Show each line of the rows below that contains the word "Action", copying the whole line. Case counts.

— SOURCE DATA —
--- Begin ---

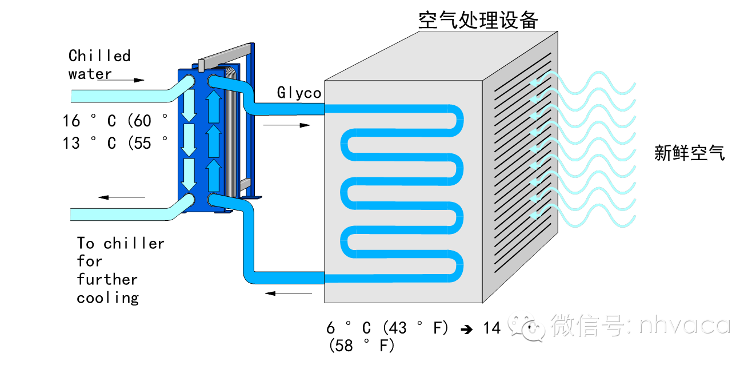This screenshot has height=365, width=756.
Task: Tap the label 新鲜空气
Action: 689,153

--- End ---
--- Begin ---

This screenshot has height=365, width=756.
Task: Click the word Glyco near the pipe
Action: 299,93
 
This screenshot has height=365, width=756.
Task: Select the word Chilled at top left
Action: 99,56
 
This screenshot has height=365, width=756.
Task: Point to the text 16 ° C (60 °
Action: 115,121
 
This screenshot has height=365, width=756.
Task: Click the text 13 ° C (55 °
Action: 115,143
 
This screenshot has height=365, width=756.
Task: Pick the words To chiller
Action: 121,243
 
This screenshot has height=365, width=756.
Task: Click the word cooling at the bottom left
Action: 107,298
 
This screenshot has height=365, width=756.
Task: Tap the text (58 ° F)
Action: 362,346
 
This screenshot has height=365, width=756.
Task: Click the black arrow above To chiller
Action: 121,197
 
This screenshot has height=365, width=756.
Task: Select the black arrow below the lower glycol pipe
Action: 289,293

--- End ---

— COMPLETE OUTPUT —
Action: 689,153
Action: 299,93
Action: 99,56
Action: 115,121
Action: 115,143
Action: 121,243
Action: 107,298
Action: 362,346
Action: 121,197
Action: 289,293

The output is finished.